Give the data below again exactly as it stands. Omit the pictures.

-------- INPUT MATERIAL

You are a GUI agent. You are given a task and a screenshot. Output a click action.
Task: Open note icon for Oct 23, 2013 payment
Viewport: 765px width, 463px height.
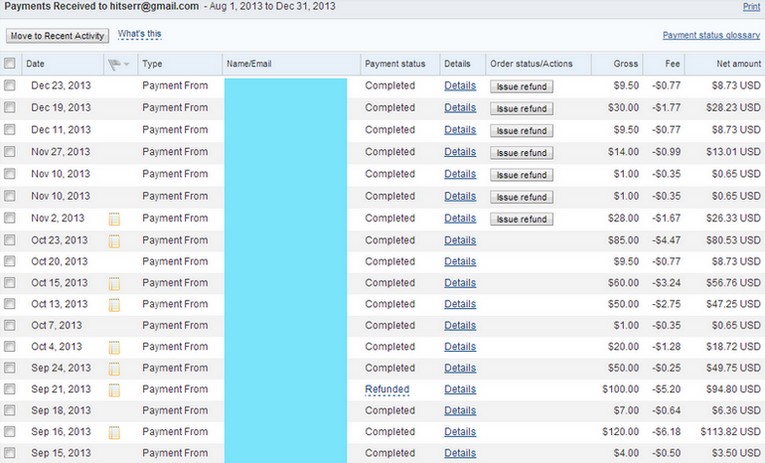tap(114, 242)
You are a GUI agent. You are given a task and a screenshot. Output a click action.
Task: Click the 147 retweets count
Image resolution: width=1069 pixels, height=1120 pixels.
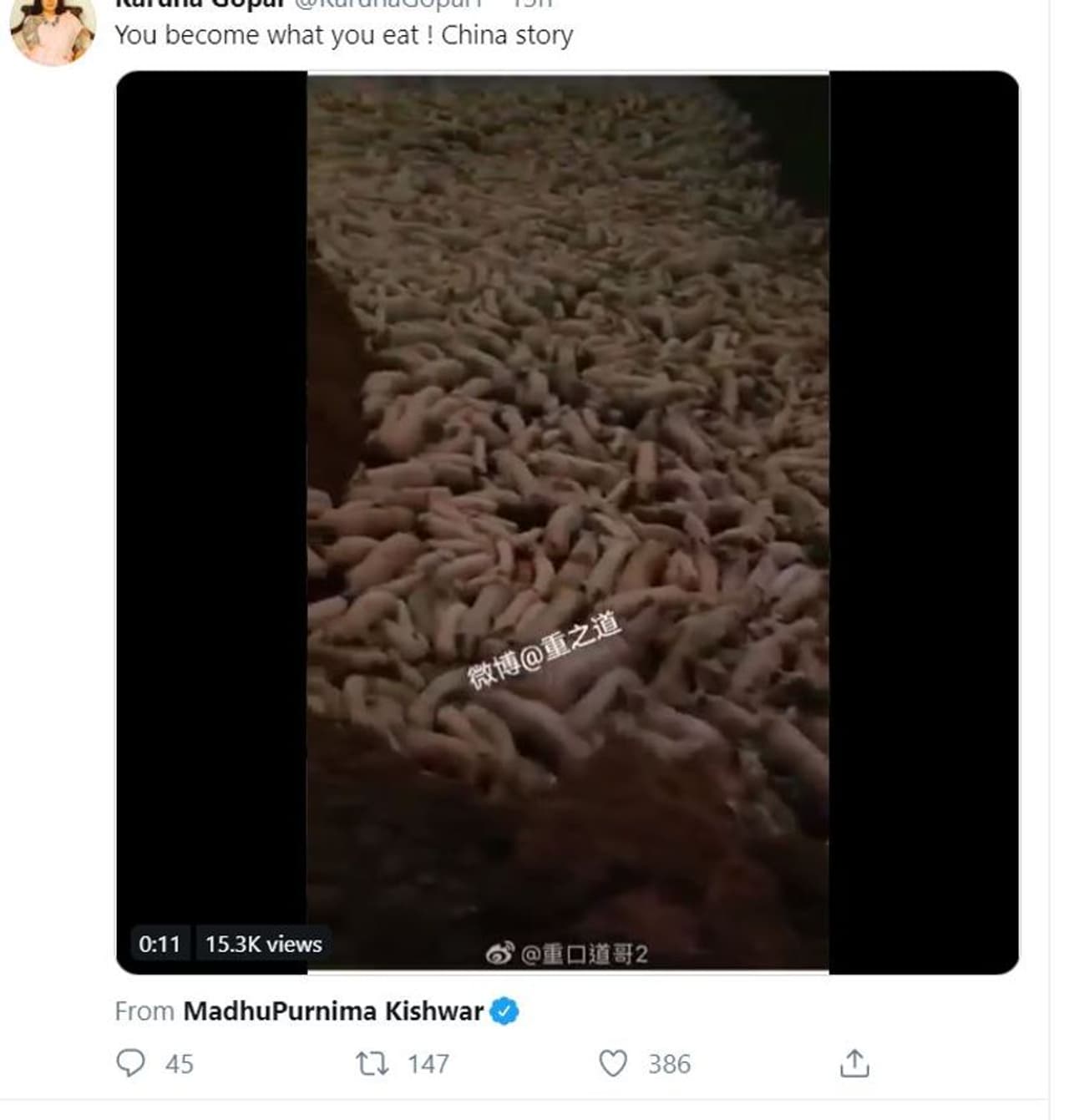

----------------

> **EXPECTED ANSWER**:
You are a GUI agent. You are given a task and a screenshot. Output a click action.
Task: Open note icon for Oct 23, 2013 payment
Viewport: 765px width, 463px height.
tap(114, 242)
You are a GUI agent. You are given a task and a screenshot. Output a click action.
Task: Click the 147 retweets count
Image resolution: width=1069 pixels, height=1120 pixels.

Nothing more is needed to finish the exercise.